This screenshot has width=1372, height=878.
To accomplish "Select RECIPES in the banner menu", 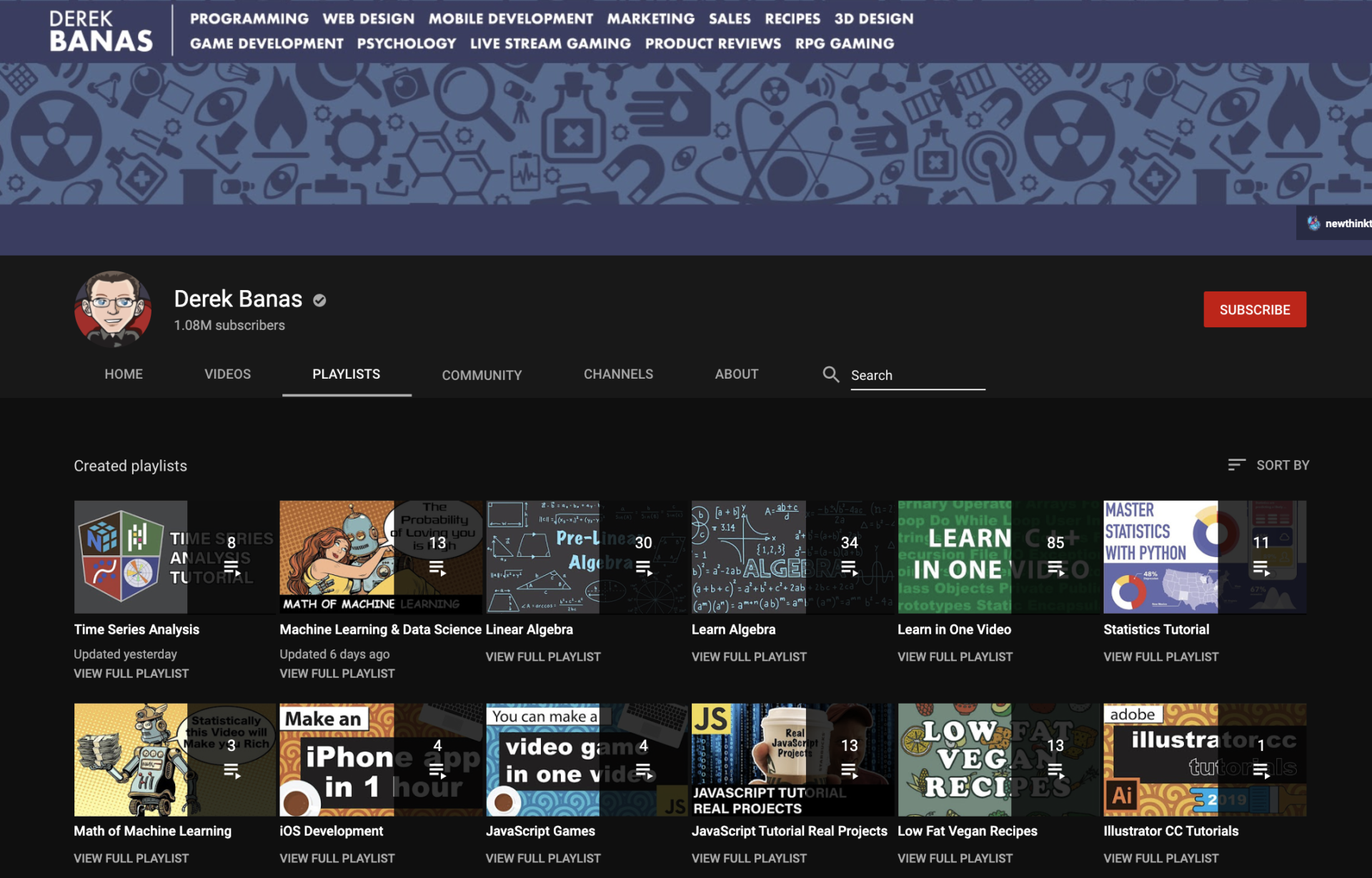I will [x=792, y=19].
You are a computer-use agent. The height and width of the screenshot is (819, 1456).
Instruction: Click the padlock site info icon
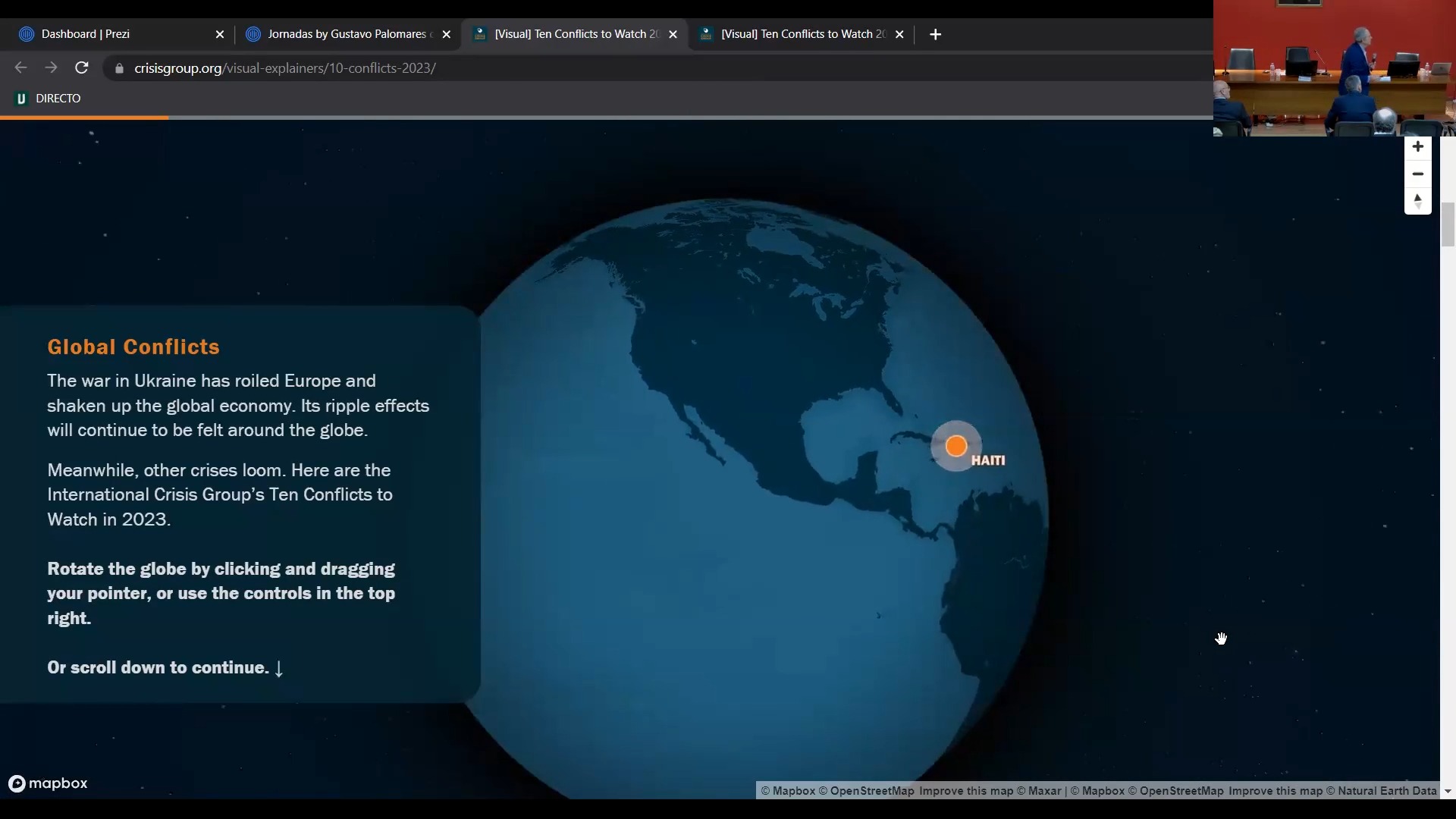(119, 68)
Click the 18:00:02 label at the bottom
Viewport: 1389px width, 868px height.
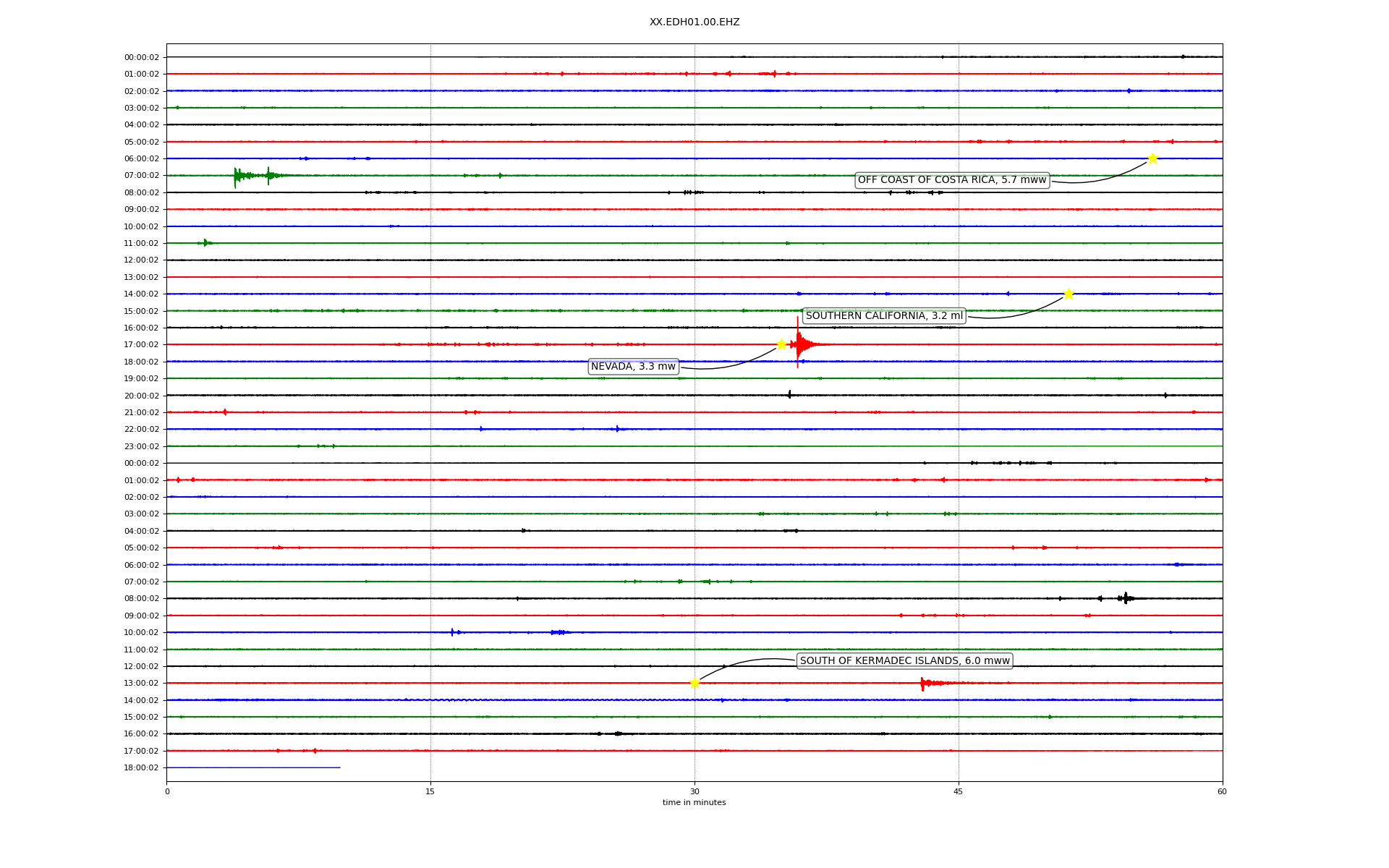[141, 768]
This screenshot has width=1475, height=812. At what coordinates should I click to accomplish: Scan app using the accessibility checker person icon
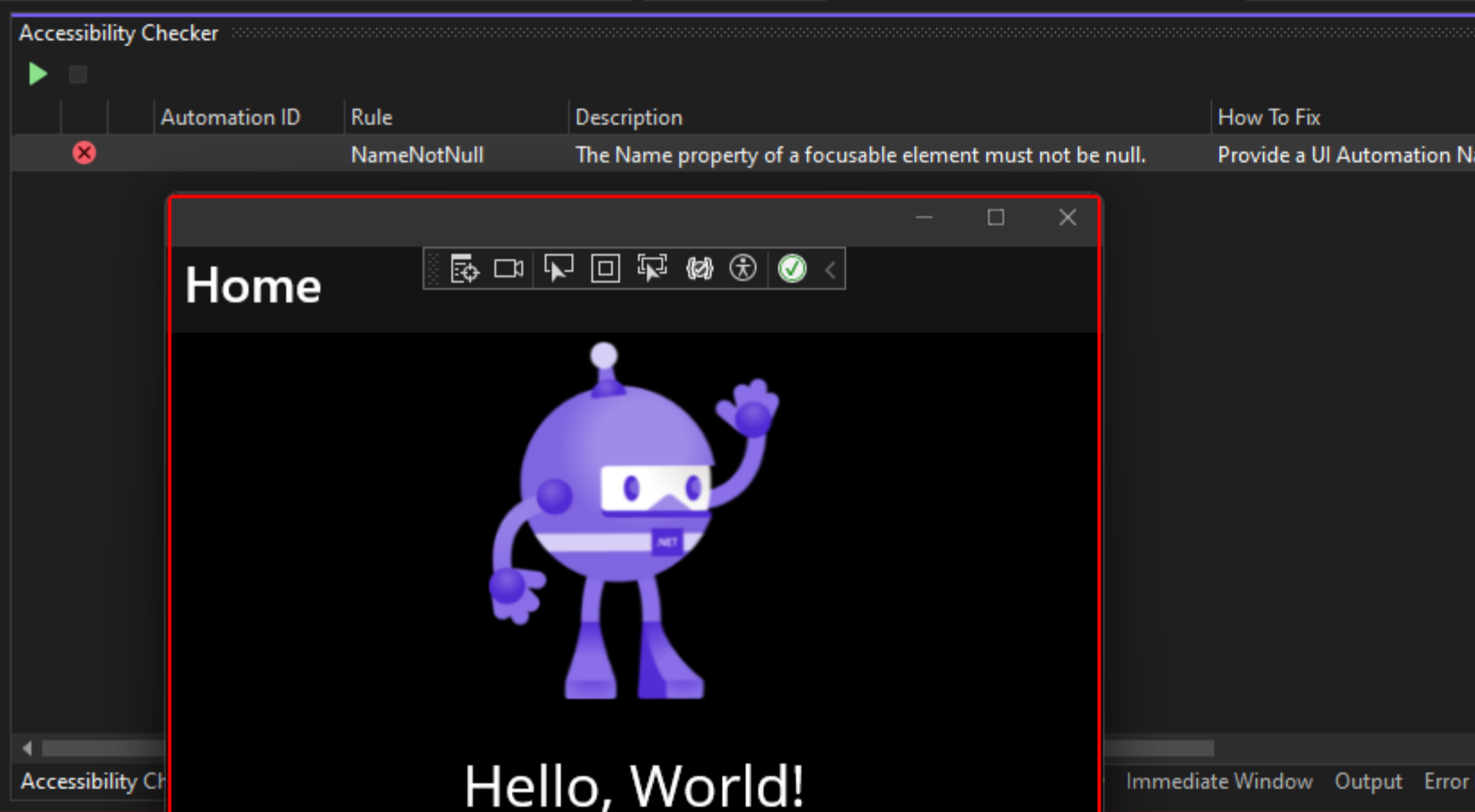pos(743,268)
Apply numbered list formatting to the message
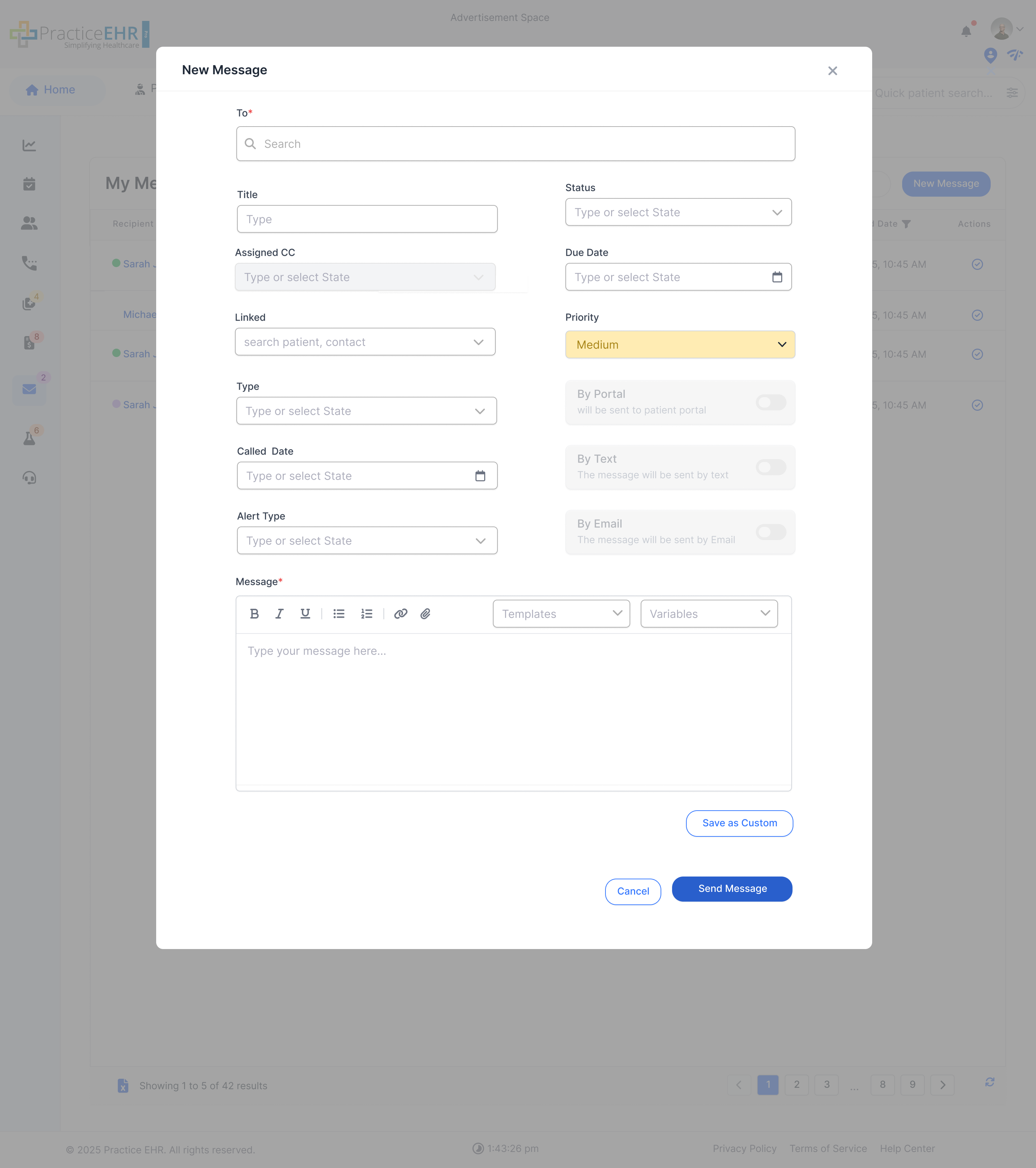 click(x=366, y=613)
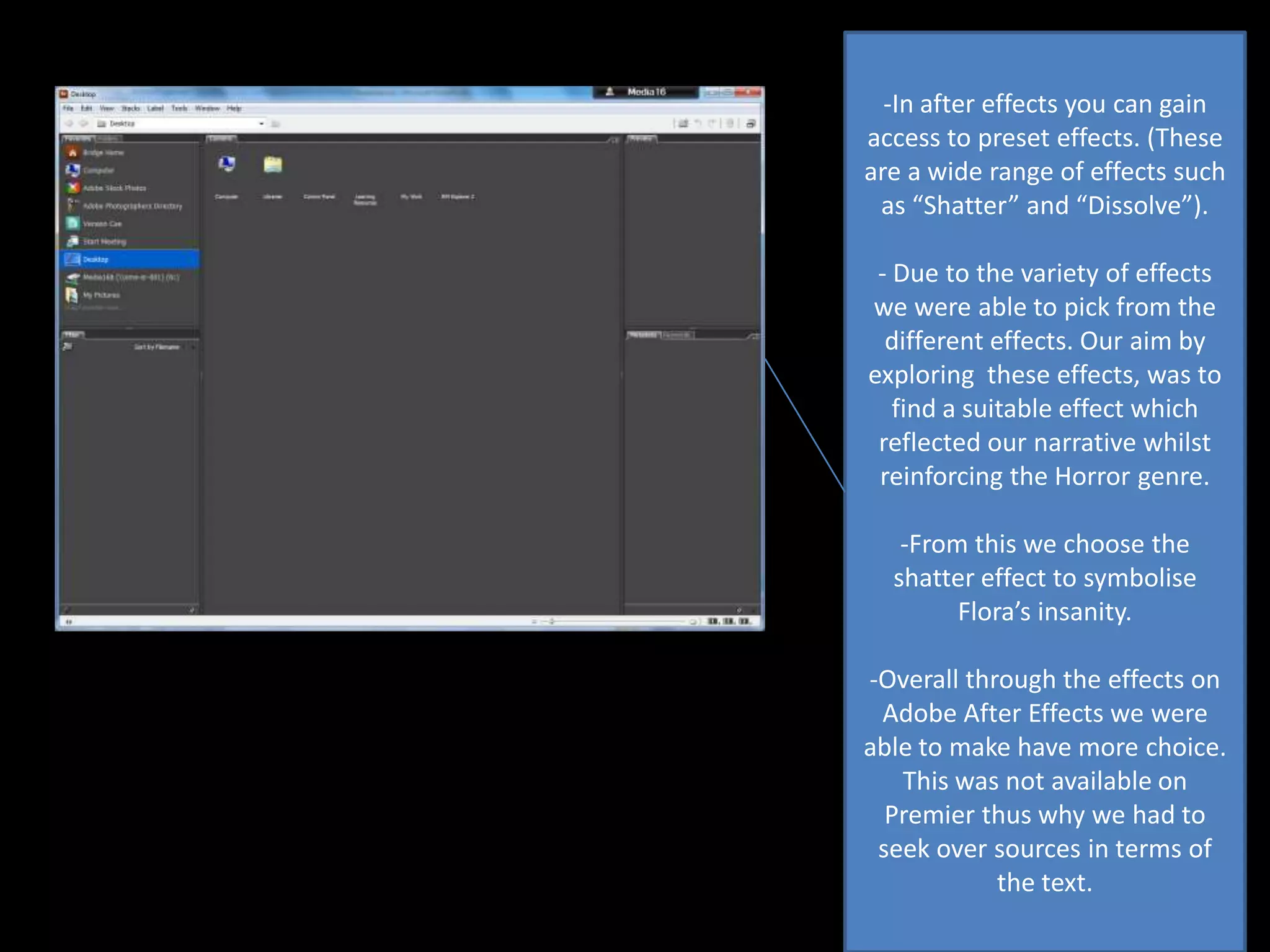Click the Version Cue favorite
Screen dimensions: 1270x952
point(102,224)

------------------------------------------------------------------------

◆ **DIRECTIONS FOR THIS TASK**
Each line from the one that contains "Viewport: 1389px width, 868px height." to the end of the listing must be quoted exactly; no other line and no picture belongs in the copy.

◆ **WRITTEN ANSWER**
Viewport: 1389px width, 868px height.
[141, 768]
This screenshot has width=1475, height=812. At what coordinates should I click to accomplish: Scan app using the accessibility checker person icon
pos(743,268)
Apply numbered list formatting to the message
 click(x=366, y=613)
Click the Version Cue favorite
Screen dimensions: 1270x952
point(102,224)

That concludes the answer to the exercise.